Task directions: Copy out, word for word, everything in the listing from the line containing "Task: Click the Anatomy panel arrow icon" down to the end of the listing, including both of those end lines.

Data provided:
########

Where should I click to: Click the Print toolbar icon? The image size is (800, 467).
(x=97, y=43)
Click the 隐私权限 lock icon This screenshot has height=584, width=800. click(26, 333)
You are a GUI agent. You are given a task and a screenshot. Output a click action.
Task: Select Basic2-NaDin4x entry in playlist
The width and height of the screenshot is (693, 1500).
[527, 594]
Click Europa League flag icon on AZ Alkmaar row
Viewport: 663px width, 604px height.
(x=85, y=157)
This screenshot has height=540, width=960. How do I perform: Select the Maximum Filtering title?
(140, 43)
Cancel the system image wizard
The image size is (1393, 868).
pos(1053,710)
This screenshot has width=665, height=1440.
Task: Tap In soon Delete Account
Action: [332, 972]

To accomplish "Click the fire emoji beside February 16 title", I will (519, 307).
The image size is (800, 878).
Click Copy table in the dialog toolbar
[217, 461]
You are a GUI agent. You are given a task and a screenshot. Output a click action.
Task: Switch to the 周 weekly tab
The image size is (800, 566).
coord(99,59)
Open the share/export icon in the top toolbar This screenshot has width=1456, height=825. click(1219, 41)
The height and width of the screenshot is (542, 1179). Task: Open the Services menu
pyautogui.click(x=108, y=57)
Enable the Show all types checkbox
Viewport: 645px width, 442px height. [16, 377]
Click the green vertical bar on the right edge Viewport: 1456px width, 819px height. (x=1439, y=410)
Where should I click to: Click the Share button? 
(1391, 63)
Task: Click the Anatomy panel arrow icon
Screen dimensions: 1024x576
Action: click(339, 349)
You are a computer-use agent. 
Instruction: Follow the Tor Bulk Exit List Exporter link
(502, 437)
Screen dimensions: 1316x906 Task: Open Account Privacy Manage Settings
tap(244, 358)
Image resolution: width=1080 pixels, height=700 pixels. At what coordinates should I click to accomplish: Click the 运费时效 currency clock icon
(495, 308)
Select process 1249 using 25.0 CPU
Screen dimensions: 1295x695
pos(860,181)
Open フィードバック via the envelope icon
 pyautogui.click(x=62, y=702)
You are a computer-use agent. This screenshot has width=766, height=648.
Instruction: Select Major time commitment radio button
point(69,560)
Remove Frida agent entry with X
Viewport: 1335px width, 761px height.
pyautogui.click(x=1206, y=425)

########

Completed task:
Task: Click the Anatomy panel arrow icon
Screen dimensions: 1024x576
Action: click(339, 349)
You are a computer-use agent. 
Instruction: Follow the Tor Bulk Exit List Exporter link
(502, 437)
Screen dimensions: 1316x906 Task: Open Account Privacy Manage Settings
tap(244, 358)
Image resolution: width=1080 pixels, height=700 pixels. At what coordinates should I click to accomplish: Click the 运费时效 currency clock icon
(495, 308)
Select process 1249 using 25.0 CPU
Screen dimensions: 1295x695
pos(860,181)
Open フィードバック via the envelope icon
 pyautogui.click(x=62, y=702)
You are a computer-use agent. This screenshot has width=766, height=648.
Instruction: Select Major time commitment radio button
point(69,560)
Remove Frida agent entry with X
Viewport: 1335px width, 761px height.
pyautogui.click(x=1206, y=425)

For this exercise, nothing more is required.